Given data below:

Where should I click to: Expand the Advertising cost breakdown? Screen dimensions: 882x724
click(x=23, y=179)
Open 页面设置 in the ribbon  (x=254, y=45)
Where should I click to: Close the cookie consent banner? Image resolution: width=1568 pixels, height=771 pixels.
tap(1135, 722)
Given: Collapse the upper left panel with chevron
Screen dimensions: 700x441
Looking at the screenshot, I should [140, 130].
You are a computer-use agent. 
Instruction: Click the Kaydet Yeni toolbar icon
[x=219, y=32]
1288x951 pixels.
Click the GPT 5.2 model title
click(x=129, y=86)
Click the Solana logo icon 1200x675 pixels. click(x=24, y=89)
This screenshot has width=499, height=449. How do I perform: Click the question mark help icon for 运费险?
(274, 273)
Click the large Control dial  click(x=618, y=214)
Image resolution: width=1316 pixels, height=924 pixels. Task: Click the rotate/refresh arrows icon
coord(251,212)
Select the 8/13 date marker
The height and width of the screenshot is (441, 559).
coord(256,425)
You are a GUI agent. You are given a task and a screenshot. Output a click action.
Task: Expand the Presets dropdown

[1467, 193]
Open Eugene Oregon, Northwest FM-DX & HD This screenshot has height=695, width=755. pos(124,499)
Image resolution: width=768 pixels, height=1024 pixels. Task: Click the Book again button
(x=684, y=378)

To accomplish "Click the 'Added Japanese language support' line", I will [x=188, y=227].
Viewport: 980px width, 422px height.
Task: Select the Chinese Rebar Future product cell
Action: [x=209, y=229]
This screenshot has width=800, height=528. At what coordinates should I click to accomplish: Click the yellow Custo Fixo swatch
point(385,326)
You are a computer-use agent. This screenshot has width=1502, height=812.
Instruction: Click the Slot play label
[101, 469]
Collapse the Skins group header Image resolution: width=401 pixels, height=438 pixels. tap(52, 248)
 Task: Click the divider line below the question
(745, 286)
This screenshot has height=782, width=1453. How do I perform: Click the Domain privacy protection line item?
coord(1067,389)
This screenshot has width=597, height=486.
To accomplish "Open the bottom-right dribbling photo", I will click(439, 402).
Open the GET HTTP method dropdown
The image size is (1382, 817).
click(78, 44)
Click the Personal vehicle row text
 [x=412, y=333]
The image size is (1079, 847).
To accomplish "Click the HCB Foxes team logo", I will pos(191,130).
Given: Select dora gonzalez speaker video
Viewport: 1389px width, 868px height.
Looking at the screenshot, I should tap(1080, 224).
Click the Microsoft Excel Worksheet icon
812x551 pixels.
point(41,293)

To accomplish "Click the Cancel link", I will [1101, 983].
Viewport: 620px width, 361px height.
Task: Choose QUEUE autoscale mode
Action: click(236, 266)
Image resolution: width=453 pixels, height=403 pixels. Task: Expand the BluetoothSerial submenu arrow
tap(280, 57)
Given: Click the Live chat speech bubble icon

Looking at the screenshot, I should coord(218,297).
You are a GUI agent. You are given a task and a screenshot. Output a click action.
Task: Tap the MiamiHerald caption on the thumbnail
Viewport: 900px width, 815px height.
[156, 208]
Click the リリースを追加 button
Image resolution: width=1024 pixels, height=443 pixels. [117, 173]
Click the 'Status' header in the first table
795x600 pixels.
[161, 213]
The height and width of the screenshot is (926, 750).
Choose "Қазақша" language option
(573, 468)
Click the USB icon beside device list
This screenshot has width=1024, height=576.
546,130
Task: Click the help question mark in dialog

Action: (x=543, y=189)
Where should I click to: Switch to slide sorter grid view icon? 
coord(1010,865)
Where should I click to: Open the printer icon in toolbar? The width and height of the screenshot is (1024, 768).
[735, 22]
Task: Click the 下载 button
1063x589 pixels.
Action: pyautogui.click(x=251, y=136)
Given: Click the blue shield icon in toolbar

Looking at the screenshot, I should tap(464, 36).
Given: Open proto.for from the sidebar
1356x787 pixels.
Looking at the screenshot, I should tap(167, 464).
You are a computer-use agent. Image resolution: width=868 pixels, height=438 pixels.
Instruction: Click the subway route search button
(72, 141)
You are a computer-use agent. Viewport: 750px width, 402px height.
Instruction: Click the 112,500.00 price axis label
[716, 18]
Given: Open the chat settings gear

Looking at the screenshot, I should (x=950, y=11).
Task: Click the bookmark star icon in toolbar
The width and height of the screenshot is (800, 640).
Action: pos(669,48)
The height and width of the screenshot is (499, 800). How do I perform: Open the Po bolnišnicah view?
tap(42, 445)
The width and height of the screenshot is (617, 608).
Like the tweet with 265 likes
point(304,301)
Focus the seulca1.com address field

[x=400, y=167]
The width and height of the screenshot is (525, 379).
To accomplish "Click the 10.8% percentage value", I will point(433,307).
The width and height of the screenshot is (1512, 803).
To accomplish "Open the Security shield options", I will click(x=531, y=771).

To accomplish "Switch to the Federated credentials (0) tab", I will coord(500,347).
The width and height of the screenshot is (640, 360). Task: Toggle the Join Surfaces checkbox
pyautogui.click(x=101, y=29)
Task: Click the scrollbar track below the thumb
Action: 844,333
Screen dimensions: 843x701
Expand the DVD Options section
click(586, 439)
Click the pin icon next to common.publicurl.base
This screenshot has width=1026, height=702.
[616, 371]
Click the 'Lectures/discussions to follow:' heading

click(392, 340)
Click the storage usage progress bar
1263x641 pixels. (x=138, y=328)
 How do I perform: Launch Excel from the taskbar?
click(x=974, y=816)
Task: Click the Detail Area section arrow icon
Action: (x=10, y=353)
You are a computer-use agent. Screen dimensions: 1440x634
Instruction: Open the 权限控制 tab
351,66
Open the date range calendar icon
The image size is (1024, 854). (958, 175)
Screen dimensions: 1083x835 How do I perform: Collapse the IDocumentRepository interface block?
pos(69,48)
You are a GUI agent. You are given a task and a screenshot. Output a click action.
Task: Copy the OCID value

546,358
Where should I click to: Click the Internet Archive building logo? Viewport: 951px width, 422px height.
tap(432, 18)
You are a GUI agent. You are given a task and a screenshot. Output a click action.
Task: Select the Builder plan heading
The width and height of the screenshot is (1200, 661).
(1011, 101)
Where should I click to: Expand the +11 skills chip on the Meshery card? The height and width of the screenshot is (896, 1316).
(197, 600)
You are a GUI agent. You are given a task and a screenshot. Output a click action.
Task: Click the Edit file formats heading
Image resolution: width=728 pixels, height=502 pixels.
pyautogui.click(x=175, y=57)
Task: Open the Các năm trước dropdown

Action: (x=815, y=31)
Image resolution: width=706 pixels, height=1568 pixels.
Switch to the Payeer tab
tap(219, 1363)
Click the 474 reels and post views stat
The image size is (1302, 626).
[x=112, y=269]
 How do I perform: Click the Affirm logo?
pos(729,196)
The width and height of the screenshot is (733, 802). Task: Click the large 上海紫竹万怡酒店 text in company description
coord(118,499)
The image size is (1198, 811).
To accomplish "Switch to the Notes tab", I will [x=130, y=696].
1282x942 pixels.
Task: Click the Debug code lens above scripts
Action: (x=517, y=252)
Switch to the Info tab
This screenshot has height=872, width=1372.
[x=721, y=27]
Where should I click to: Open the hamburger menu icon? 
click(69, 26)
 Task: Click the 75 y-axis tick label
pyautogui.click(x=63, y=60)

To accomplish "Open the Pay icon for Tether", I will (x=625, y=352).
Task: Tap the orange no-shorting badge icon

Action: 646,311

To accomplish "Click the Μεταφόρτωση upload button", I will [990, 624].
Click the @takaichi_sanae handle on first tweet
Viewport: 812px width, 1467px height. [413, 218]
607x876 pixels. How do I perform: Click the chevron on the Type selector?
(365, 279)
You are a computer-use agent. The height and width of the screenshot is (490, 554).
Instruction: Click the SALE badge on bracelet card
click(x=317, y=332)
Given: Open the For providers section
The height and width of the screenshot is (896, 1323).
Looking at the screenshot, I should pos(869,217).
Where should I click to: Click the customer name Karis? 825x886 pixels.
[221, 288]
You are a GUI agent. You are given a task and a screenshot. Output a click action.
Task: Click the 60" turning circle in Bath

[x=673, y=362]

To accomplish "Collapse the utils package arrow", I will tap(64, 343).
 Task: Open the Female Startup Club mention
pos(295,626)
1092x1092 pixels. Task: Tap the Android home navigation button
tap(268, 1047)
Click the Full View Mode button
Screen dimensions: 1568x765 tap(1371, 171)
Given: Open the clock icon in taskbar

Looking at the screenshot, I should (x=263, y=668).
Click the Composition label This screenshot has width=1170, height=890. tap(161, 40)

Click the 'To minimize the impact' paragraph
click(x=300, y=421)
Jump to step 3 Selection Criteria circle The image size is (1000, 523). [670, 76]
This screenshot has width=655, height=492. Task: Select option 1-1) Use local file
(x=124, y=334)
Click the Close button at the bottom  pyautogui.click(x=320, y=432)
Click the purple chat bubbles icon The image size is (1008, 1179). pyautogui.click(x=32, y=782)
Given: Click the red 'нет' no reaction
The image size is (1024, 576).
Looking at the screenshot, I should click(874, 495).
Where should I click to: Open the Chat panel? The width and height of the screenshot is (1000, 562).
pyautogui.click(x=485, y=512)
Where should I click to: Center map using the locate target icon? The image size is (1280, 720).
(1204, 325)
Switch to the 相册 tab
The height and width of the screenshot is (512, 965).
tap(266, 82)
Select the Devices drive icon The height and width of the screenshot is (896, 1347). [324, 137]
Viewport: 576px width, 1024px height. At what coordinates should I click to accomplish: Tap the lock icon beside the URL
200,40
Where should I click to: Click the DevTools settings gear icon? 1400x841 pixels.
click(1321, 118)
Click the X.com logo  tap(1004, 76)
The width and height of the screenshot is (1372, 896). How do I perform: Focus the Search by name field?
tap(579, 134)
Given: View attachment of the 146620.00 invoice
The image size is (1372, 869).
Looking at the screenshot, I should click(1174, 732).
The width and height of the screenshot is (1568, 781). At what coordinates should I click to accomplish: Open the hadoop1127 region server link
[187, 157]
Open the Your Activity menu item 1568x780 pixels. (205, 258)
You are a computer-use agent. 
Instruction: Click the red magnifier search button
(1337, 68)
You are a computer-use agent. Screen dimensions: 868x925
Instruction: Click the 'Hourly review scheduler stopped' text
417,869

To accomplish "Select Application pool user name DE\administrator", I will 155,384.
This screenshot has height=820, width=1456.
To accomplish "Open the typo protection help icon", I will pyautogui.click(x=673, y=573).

End of Given data.

Work order - Filter the entries down to the lines that hold "header". Copy those lines.

Response -
Collapse the Skins group header Image resolution: width=401 pixels, height=438 pixels. tap(52, 248)
Click the 'Status' header in the first table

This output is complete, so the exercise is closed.